「な、何ですぐに言わねぇんだよ!」
 そう詰まりながら言葉にしたのは、数秒経ってからのことだった。
「彼女をジョルジュから離したかったからですよ」
 マルクのその言葉に、再びムッとするジョルジュ。
「どういう意味だよ、それ? まさか、兄貴もあいつのこと……」
「好きですよ。美人ですし、性格も可愛いですからね」
 あっさりそう言うマルクに、ジョルジュは焦りの色を隠せなかった。
「ちょ、ちょっと待てよ、兄貴! それじゃ、兄貴が俺のライバルになるってのか?」
「彼女はそういう目で見てませんから、ライバルになるかどうかは分からないですがね」
「そ、そうなんだ……」
 そう言うと、ジョルジュは少しホッとした表情になったが、すぐその後のマルクの言葉で引き攣ってしまった。
「まぁ、ジョルジュのこともそういう目で見ているとは思えませんがね」
「どういう意味だよ!」
「そういう意味です。それとも、好かれているとでも思ってましたか?」
「それは……」
 これには、流石の彼も「そうだ」と断言することが出来なかった。
「彼女が騎馬以外で一緒に出ると言ったのは、そういう意味じゃないことは分かってますね?」
「それは……」
 そうじゃないかとは、思っていた。だが、ひょっとしたら、少しは男として見てくれているのかもしれない。今はそうじゃなくても、共に戦場に出ているうちに男として見てくれるのかもしれないとも思っていた。

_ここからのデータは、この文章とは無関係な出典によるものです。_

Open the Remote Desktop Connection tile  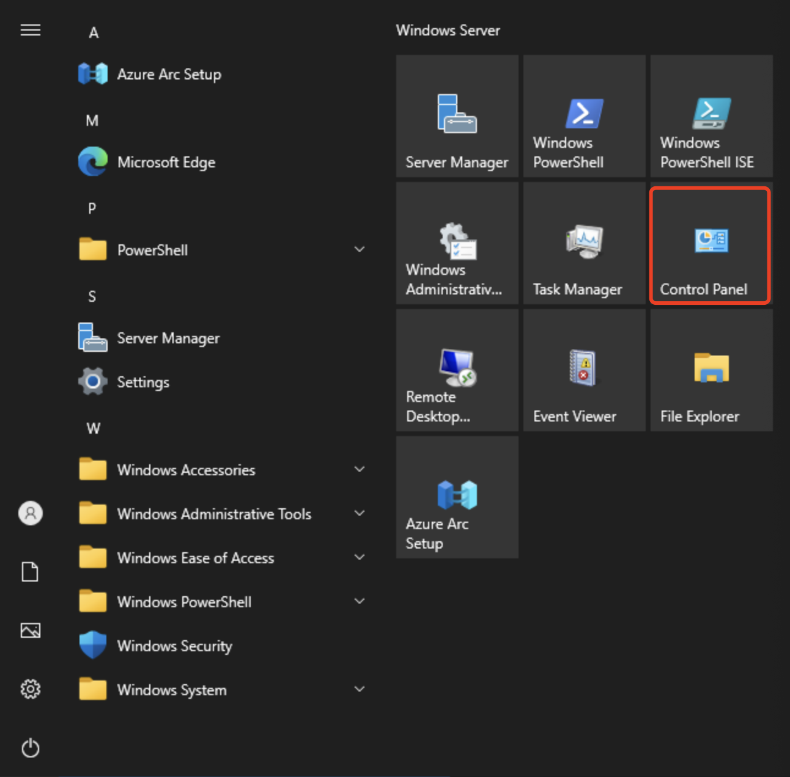(x=457, y=370)
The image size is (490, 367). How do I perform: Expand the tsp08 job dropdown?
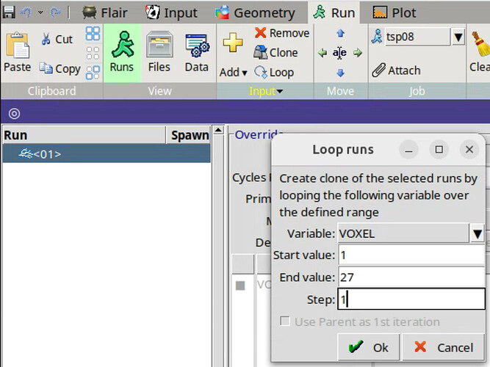click(x=458, y=37)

 だが、今はそれを口に出来る雰囲気ではなかった。そんなことを言おうものなら、兄に「だから、子供だと言うんです」と言われかねなかった。
「分かってればいいんですよ」
「………。兄貴は……」
 小さな声でそう言いかける弟を兄がチラリと見ると、彼は兄を見ずに続けた。
「兄貴は、それでいいのかよ?」
「え?」
 思ってもいない言葉だったのか、マルクは目を丸くしながら聞き返した。
「兄貴は、男として見てもらってないままで、いいのかよ?」
「私はいいですよ。まだ出会ったばかりなんです。ゆっくり時間をかけて、私という人間を分かってもらおうと思ってますからね」
 その兄の答えに、弟は顔をしかめた。自分は嫌だ、待ってられない! と思っているようだった。
「それに、あの子にはあの子には事情がありそうですし……」
「事情……?」
 ジョルジュは思わず兄の言葉に、目を丸くした。
「気付かなかったのですか? あの子はあの酒場に着た時、丁寧な言葉遣いをしていたでしょう? それに、あの乗馬服。私達がどれだけ働いてもなかなか買える代物じゃないでしょう。傭兵稼業でどれだけ稼いでも、あんな良い仕立てをしてくれる所は無いでしょう。おそらく、お抱えの仕立て屋がいるような家かと」
「それって……貴族ってことか?」
 そう尋ねるジョルジュの表情からは、怒りなどは消え、怖れのようなものが感じられた。